Direct Preference Optimization
Existing methods typicaly steer LMs to match human preferences using reinforcement learning from human feedback (RLHF). This (i) fit a reward model $r$ to a dataset of human preferences, (ii) then use RL to optimize a language model policy to produce responses that would be assigned high reward by $r$, while not drifting excessively far from the original model.

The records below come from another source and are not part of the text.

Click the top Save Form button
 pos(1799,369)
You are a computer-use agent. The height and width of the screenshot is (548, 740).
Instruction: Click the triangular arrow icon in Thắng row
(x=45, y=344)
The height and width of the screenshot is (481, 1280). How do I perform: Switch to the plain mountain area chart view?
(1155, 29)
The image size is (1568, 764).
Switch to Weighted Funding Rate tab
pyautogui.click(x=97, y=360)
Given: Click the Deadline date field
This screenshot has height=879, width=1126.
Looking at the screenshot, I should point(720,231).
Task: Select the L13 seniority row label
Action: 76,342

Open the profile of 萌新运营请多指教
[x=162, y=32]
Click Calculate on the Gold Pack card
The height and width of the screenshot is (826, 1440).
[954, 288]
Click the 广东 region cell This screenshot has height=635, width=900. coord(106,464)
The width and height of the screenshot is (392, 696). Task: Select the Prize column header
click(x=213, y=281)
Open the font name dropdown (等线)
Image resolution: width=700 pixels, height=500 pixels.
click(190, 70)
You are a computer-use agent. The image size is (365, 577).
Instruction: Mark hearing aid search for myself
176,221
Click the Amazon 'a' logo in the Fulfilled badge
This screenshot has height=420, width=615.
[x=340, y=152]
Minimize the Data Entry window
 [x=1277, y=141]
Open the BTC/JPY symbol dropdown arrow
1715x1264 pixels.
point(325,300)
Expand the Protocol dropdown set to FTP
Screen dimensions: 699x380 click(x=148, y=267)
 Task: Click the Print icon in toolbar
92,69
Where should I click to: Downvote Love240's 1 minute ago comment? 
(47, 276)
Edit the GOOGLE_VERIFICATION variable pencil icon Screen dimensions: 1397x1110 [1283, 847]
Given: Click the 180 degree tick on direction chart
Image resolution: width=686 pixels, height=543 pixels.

This paper “Direct preference optimization: your language model is secretly a reward model” on 5/29/2023 eliminates the need to fit a reward model and directly fine-tune LMs to align with human preferences.
Summary of Approach
In current RLHF, the commonly used objective combines reward maximization $r(x,y)$ for input $x$ from a dataset of prompts $D_{p}$, with a KL-divergence penalty between the language model policy $\pi_{\theta}$ and its initialization $\pi_{\text{ref}}$ which is an instruction-tuned model: \(\tag{eq:RL} \text{max}_{\pi_{\theta}} \mathbb{E}_{x \sim D_{p}, y \sim \pi_{\theta}(y|x)} \left[ r(x,y) - \beta \text{ log} \frac{\pi_{\theta}(y|x)}{\pi_{\text{ref}}(y|x)} \right]\)
The reason for including a KL-divergence penalty term is because past work have observed that using an objective of unconstrained reward maximization can lead to overoptimization, resulting in a policy that achieves high reward but which is not aligned with the intended behavior.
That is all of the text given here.